Deployed in frequency bands previously hosting analog Nordic Mobile Telephony (NMT) cellular systems, CDMA 450 belongs to the CDMA2000 family of technologies, but operates in the 450MHz spectrum. Signals yield a broader cell radius at 450 MHz than on networks running over 850-, 1800/1900-, or 2100-MHz systems, meaning up to 80 percent fewer base stations are required for a given deployment.

Carrier interest in the CDMA 450 market has ramped up in recent months following strong interest from Northern and Eastern European service providers (see CDMA 450 Flows Into Norway, CDMA 450 Seeps Into Europe, and CDMA 450 Czechs In).

Meanwhile, nearly all of Nokia’s vendor rivals have added CDMA 450 products to their portfolios. The likes of Huawei Technologies Co. Ltd., Nortel Networks Ltd. (NYSE/Toronto: NT), and Lucent Technologies Inc. (NYSE: LU) have announced European contract wins; while ZTE Corp., UTStarcom Inc. (Nasdaq: UTSI), and LM Ericsson (Nasdaq: ERICY) have demo'd their offerings (see Eurotel Picks Nortel, Lucent Scores in Moscow, UTStarcom's CDMA Play, and Ericsson Adds to CDMA Portfolio).

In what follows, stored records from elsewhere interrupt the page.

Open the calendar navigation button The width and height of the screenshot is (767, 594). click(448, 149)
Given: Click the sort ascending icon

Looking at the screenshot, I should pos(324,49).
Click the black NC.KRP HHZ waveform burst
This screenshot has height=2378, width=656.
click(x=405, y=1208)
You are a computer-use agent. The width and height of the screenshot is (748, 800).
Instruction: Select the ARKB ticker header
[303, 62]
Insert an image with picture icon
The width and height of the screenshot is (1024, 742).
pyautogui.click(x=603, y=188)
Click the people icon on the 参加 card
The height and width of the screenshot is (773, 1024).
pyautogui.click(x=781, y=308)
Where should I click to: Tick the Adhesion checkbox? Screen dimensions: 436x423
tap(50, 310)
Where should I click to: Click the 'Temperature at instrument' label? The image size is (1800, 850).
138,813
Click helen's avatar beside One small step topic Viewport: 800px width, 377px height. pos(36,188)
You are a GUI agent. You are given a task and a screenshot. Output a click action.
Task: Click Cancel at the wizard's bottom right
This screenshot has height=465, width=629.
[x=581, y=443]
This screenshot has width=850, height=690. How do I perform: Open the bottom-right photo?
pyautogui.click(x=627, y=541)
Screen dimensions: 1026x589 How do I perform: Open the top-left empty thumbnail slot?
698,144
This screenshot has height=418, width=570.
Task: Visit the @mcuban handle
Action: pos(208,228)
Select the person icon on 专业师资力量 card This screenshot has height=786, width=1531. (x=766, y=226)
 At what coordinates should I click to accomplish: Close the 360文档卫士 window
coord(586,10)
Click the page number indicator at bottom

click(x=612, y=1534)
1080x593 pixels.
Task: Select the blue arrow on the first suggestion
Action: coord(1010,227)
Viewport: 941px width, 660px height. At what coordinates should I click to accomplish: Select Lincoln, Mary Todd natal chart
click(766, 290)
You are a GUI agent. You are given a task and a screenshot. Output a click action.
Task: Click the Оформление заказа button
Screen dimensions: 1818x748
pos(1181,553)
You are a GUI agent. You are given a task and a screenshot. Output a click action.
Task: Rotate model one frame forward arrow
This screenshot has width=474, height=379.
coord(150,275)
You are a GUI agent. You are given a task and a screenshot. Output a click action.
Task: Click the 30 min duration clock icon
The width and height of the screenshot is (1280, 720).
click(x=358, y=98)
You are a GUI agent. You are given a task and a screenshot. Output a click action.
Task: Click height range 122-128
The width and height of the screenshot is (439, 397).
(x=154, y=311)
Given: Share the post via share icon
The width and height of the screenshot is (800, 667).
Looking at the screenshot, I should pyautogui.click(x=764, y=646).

Any serious intent by Nokia to enter the CDMA 450 network business would certainly raise eyebrows in the infrastructure space. Nokia is traditionally associated with the European-backed GSM (Global System for Mobile communications) and UMTS (Universal Mobile Telecommunications Service) markets.

Despite earlier reports of a potential market entry via acquisition, to date the vendor has no presence in the CDMA network sector (see Nokia Mulls CDMA Move and Nokia's CDMA Shopping List).

Analysts play down the prospect of a surprise move.

“If Nokia were to get into the game it would be facing some stiff competition,” comments Peter Jarich of Current Analysis. “Without Ericsson, Nokia might have had a play for CDMA 450 launches in Europe, but it's too late for that now. As Ericsson has demonstrated, it takes a long time to build momentum as a new infrastructure player even with good equipment. The real play for Nokia would be on the CDMA 450 handset side, potentially boosting its CDMA aspirations.”

Nokia was unable to respond to Unstrung’s calls by press time.